** Records provided follows **

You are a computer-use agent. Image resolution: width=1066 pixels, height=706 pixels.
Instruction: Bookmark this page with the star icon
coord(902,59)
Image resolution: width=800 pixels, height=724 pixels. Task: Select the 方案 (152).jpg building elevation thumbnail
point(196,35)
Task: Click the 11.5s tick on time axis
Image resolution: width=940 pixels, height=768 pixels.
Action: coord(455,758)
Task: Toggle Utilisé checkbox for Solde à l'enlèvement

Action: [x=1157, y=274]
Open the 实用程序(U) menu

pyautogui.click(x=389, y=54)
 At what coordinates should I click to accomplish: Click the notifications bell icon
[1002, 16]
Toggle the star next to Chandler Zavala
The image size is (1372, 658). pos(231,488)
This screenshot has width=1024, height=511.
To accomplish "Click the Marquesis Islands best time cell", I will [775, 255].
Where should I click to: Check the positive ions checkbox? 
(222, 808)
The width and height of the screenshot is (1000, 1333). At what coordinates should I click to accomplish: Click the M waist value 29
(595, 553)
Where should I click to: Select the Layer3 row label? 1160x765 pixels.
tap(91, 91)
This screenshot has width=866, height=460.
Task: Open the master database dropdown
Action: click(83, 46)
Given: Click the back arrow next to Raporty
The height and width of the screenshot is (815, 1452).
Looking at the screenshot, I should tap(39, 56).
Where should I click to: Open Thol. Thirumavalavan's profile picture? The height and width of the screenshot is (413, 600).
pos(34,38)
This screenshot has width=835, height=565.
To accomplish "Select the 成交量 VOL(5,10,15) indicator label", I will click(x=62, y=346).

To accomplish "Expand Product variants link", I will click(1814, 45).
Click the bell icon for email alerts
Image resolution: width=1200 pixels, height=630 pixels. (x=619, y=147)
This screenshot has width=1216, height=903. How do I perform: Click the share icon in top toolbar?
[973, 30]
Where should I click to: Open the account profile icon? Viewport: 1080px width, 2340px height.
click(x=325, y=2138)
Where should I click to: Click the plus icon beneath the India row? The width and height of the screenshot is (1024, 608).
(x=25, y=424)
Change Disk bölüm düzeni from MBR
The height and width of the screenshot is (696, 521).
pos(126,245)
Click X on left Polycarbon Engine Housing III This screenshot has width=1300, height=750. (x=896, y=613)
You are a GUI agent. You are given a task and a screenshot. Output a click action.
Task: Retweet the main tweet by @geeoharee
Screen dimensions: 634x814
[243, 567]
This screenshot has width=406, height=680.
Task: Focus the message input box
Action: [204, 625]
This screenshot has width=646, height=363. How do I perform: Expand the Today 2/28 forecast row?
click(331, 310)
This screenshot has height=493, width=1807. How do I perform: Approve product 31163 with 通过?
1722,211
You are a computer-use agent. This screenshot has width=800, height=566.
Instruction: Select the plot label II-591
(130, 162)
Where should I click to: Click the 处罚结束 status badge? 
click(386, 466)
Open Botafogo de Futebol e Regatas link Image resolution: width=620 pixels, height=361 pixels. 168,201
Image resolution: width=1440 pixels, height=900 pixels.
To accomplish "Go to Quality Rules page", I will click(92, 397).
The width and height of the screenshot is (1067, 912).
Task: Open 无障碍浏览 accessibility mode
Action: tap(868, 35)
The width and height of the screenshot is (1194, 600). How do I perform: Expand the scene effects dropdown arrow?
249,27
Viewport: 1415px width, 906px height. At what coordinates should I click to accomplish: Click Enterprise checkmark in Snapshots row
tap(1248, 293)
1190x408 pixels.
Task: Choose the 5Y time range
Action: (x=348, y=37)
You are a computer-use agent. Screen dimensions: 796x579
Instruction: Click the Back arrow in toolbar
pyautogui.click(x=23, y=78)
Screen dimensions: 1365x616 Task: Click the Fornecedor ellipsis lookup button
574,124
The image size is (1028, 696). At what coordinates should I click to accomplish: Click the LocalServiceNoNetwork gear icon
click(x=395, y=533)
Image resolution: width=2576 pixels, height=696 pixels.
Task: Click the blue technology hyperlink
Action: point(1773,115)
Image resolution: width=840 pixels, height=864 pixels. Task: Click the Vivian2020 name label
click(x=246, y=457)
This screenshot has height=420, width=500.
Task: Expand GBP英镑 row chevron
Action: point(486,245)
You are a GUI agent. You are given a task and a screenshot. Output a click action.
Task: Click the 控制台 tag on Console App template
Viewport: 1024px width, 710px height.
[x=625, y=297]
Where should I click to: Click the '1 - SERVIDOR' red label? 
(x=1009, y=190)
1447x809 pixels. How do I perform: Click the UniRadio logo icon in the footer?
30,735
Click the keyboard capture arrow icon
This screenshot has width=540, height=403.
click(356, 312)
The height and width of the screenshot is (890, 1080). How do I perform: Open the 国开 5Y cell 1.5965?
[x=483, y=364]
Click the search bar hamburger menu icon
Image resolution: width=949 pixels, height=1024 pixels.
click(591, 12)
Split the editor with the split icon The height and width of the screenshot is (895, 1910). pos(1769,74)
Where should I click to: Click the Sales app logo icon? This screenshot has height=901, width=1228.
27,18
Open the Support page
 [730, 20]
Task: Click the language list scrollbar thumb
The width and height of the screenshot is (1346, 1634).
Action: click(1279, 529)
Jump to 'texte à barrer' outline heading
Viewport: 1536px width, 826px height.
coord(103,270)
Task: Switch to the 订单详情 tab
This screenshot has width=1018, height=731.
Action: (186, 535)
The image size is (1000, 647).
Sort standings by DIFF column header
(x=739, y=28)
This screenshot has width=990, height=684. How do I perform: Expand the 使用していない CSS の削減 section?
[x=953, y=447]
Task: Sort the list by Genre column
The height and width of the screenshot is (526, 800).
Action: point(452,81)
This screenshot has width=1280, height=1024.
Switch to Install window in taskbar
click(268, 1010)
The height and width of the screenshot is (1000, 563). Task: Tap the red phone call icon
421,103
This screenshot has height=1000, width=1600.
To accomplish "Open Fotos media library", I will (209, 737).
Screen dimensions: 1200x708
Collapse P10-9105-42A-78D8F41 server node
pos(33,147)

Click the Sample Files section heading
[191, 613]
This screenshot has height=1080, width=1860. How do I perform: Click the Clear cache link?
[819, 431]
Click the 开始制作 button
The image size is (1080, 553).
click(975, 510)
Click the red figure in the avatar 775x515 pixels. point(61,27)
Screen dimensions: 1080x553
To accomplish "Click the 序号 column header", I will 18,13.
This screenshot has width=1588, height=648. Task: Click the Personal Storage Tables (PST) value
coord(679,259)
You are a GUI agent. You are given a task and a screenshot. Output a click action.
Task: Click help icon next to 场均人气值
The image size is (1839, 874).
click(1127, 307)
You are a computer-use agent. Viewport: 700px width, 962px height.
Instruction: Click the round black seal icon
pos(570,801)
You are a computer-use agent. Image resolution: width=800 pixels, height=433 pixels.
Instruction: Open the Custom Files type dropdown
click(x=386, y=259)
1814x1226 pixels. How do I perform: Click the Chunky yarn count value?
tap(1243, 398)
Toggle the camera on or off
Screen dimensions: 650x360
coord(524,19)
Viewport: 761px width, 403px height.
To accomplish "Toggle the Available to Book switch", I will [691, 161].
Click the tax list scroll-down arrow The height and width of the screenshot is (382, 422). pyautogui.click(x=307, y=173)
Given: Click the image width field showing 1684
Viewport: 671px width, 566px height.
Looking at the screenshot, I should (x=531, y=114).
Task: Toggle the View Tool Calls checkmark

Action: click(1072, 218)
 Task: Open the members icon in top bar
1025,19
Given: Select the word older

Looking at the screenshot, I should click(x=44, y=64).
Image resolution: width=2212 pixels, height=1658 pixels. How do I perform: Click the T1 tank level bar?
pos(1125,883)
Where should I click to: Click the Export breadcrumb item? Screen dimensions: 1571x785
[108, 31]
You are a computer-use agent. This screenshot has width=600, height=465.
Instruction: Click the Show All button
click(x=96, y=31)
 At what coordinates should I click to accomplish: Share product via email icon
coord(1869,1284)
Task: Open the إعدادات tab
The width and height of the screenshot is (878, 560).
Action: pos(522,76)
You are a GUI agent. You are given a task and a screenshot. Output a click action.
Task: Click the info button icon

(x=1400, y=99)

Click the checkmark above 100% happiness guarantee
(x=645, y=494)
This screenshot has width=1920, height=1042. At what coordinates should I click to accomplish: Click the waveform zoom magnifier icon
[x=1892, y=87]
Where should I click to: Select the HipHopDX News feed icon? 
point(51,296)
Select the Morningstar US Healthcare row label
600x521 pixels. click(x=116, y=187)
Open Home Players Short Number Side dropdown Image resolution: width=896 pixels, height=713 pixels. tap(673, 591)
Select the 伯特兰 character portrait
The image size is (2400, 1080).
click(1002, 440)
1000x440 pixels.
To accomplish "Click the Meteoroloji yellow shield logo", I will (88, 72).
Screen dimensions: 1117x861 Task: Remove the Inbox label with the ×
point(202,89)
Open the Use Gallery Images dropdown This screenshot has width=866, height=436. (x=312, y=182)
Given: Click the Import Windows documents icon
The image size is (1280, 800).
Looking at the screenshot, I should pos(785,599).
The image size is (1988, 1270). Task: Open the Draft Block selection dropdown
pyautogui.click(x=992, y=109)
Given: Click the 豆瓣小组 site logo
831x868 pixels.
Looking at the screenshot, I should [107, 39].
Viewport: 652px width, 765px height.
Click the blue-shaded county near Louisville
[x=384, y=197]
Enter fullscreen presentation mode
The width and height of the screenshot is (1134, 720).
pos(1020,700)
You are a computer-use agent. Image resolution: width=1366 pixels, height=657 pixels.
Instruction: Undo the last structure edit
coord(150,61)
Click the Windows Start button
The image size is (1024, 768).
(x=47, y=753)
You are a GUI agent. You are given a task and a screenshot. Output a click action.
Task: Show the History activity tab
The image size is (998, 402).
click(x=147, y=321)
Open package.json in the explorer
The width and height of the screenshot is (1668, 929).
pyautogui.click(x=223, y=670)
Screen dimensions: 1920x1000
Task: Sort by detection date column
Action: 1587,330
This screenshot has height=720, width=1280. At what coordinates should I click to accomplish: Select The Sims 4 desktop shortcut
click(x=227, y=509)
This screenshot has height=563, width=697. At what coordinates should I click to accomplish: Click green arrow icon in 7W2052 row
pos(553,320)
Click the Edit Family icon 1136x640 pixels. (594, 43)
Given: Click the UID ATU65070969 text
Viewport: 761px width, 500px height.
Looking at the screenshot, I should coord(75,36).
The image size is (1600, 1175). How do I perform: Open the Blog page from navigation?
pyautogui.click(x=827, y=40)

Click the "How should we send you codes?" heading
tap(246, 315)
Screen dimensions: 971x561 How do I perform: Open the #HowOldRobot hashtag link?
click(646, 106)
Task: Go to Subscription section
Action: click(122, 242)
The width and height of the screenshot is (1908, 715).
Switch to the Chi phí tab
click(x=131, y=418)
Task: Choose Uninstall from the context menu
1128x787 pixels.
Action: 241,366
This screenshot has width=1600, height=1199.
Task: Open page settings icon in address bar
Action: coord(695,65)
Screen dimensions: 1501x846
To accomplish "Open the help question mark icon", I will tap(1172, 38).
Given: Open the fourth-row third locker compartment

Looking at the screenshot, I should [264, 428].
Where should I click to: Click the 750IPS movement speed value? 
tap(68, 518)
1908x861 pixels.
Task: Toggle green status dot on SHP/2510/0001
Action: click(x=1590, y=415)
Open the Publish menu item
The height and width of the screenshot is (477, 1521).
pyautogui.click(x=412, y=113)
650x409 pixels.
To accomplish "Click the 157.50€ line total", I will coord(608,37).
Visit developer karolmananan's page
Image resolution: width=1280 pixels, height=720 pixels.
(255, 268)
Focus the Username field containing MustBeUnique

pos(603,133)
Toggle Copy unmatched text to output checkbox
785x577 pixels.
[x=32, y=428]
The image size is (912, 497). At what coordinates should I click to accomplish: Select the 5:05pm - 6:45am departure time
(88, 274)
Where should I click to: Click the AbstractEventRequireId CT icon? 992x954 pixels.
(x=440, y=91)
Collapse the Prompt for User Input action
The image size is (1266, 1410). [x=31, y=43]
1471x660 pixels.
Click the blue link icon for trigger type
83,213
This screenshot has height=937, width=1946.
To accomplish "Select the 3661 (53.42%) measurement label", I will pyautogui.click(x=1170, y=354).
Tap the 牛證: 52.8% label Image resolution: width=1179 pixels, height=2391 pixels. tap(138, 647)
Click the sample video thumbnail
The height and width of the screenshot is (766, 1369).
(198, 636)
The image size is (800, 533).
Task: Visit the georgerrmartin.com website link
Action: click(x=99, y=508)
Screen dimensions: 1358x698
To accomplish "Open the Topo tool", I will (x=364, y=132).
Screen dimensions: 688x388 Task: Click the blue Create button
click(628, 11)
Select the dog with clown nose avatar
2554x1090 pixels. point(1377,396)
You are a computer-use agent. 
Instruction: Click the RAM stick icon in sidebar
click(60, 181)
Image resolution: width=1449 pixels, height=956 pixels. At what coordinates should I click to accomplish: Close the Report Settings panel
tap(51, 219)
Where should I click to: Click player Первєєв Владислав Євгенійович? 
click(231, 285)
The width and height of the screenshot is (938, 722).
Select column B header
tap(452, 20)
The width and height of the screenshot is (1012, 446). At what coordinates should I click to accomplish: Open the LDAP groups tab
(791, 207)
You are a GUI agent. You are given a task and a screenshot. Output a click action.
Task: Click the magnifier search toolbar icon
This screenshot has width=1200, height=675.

** End of Records provided **

[What you should do]
For each line above that holds the string "help", provide a copy of that line.

[Response to the task]
Task: Click help icon next to 场均人气值
To accomplish "Open the help question mark icon", I will tap(1172, 38).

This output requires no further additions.